A stock solution (S) of aripiprazole was prepared by dissolving 10 mg (accurately weighed) of the drug in 1 ml of concentrated sulphuric acid and finally the volume was made up to 10 ml with distilled water (1000 μg/ml). Stock solution (S) was further diluted with distilled water to get a working standard solution (100 μg/ml) for spectrophotometric estimation. The stock solution was suitably diluted to produce solution of concentration 10 μg/ml, this working solution was scanned in the entire UV/Vis range (200-800 nm) to determine the λmax (fig. 2). Different aliquots (1.0, 2.0…6.0 ml) of working standard solution was taken in to a series of 10 ml volumetric flasks, and to this 2 ml of buffer solution and 2 ml of 0.5% bromocresol green dye solution were added and volume were made up with distilled water in each volumetric flask to prepare a series of concentration between 10-60 μg/ml. Poured in different separating funnels and the solutions were extracted with chloroform (successively) 4×2 ml. Separated organic layer were collected in 10 ml volumetric flask and volume was made up with chloroform. The absorbance of the yellowish chromogen was measured at 414 nm, against a reagent blank and calibration curve was plotted in 10 to 60 μg/ml concentration range.

Fig. 2

Aripiprazole scanned in visible range using BCG (in 0.1N HCl)

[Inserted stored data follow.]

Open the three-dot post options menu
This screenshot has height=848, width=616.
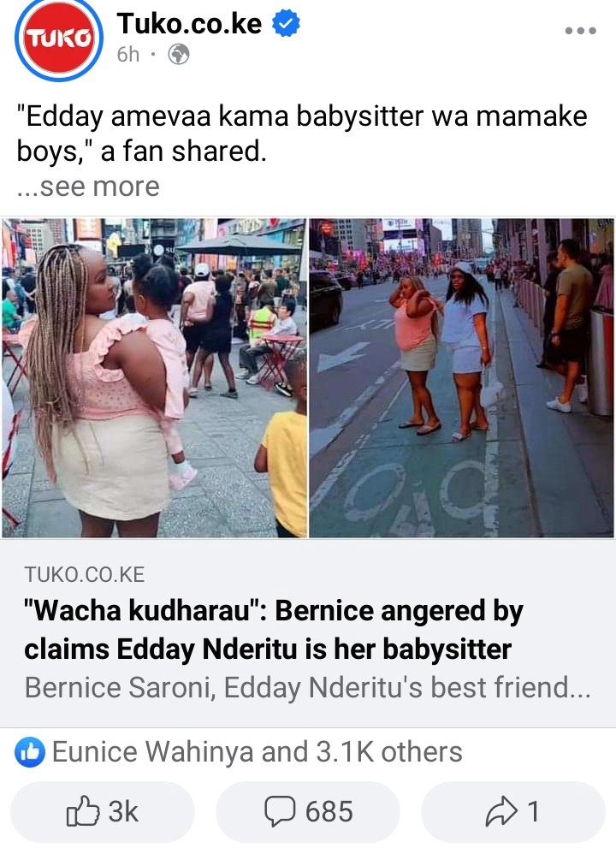tap(580, 31)
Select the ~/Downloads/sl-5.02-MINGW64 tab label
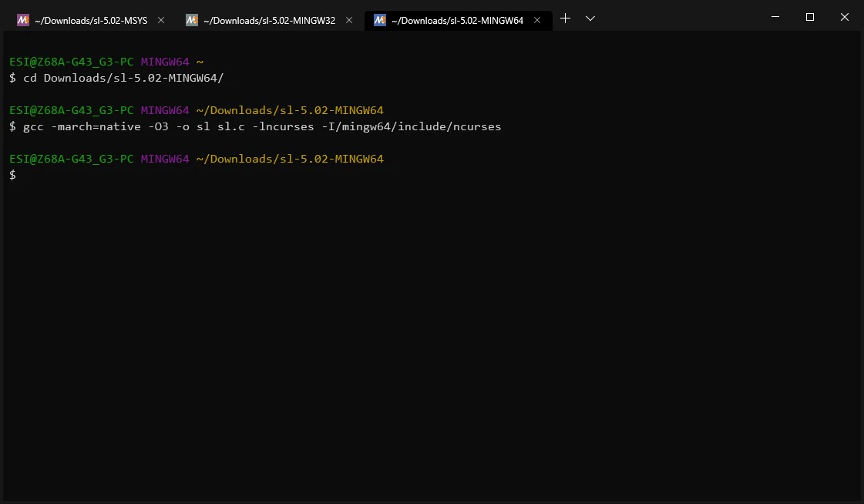864x504 pixels. click(457, 20)
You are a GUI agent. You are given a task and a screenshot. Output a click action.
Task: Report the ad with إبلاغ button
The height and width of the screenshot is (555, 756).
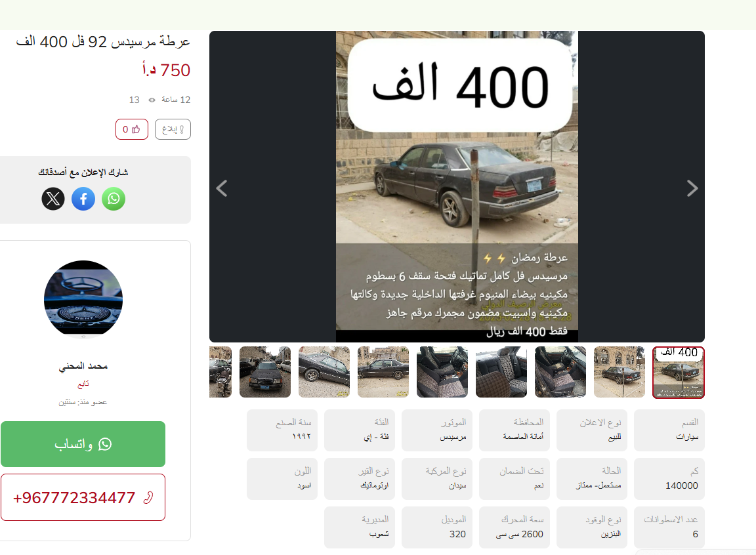click(x=173, y=129)
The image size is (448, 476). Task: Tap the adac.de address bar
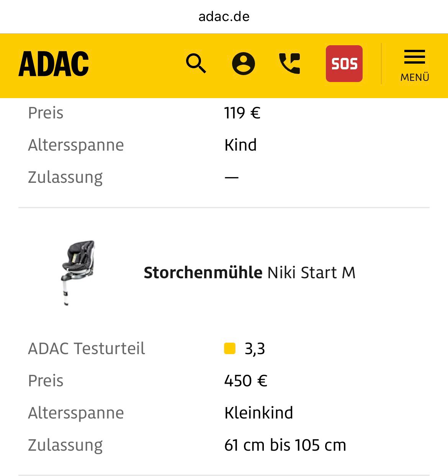pyautogui.click(x=224, y=16)
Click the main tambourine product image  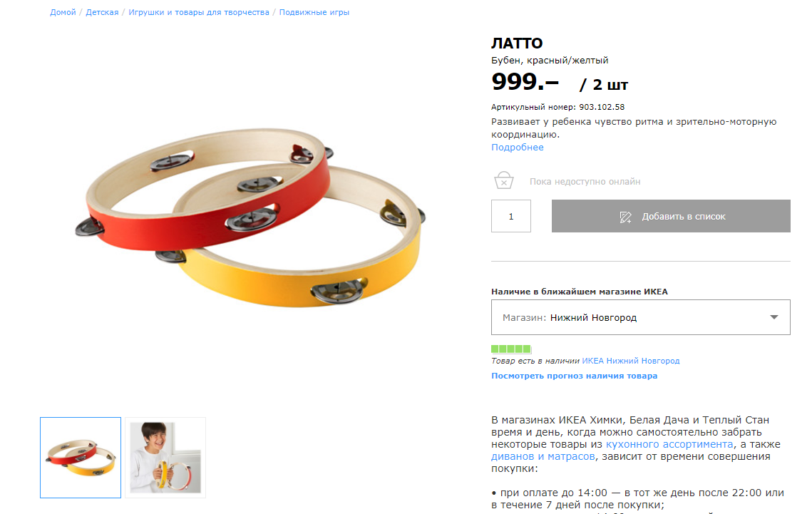[251, 217]
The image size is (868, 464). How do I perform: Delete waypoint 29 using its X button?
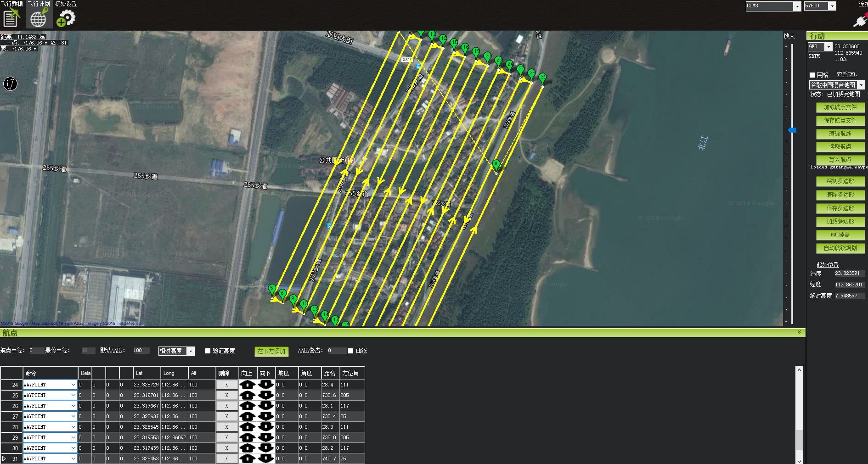coord(226,437)
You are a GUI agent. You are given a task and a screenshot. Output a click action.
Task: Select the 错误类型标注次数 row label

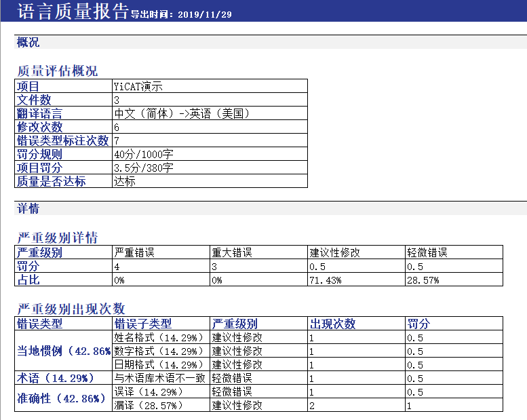[62, 140]
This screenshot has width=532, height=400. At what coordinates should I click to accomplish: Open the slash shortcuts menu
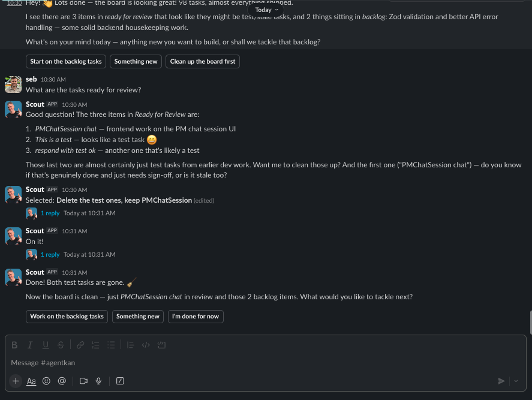point(120,381)
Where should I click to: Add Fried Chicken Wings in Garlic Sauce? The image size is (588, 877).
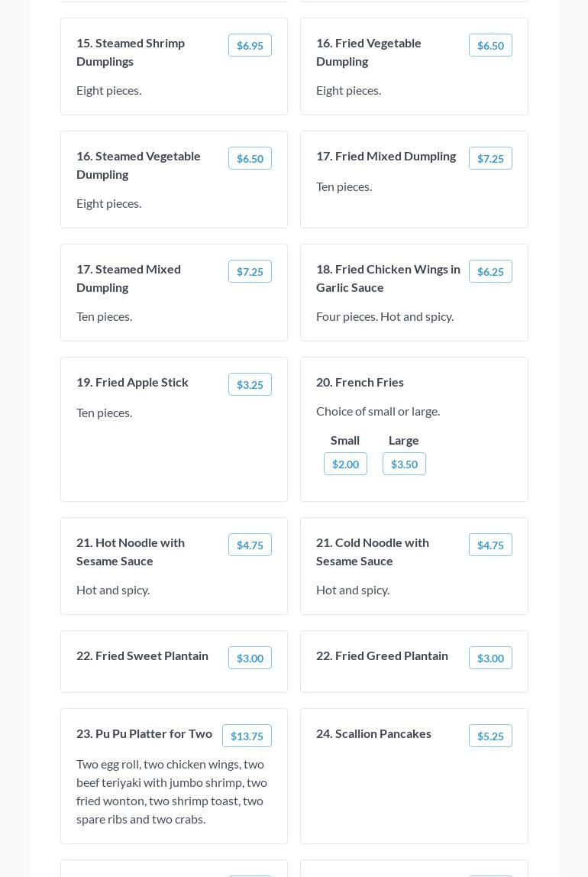490,272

Three commercial formulations, Arip-MT 15 (M/s Torrent Pharmaceuticals Ltd.) Asprito (Intas Pharmaceuticals Ltd.) and Arive (M/s Alkem Laboratory Ltd.) were purchased from local pharmacy. Average weight of a tablet was calculated by weighing 20 tablets. Tablets were powdered finely and powder equivalent to 100 mg of aripiprazole was extracted with 10 ml portion of concentrated sulphuric acid, filtered and the volume made up to 100 ml with water (1000 μg/ml). Aliquots of this solution were treated as mentioned for standard. The above tablet powder solution was then suitably diluted to obtain concentration range of 10-60 μg/ml of aripiprazole. Absorbances were taken and concentrations of aripiprazole were determined using the calibration curve. Finally calculations were made with the dilution factor to find out the concentration of the drug in tablets. The experiments were repeated six times to check its reproducibility. To study accuracy, reproducibility and precision of the method, recovery studies were carried out by adding known amount of pure drugs to the analyzed sample of tablet powder and mixture was reanalyzed for the drug content using the proposed method. Results of recovery were found to be satisfactory. The proposed method for determination of aripiprazole showed molar absorptivity of 6.5018×104l/mol×cm. Linear regression of absorbance on concentration obtained the equation y = 0.0125x + 0.0539 with a correlation coefficient (r) of 0.9968 (Table 1). Statistical analysis of commercial formulations is presented in Table 2. The recovery experiments indicated the absence of interference from the commonly encountered pharmaceutical additives and excipients (Table 3).

TABLE 1

OPTICAL CHARACTERISTICS AND REGRESSION ANALYSIS OF ARIPIPRAZOLE

TABLE 2

STATISTICAL ANALYSIS OF ARIPIPRAZOLE

TABLE 3

RECOVERY STUDIES OF ARIPIPRAZOLE

Significantly low values of standard deviation, standard error and coefficient of variation indicates the precision of the proposed method. These values are compared with the theoretical values of 100 percent by means of unpaired students ‘t’ test (Table 2). As the calculated ‘t’ values were less than theoretical ‘t’ values, it is calculated that the results of analysis were in good agreement for each brand of tablet. To test the accuracy and reproducibility of the proposed method, recovery experiments were performed by adding known amount of pure drug to previously analyzed samples, and these samples were reanalyzed by the proposed methods. The percentage recovery was close to 100% for both methods. The results are summarized in Table 2. The reproducibility, repeatability, and accuracy of this method were found to be good evidenced by low standard deviation.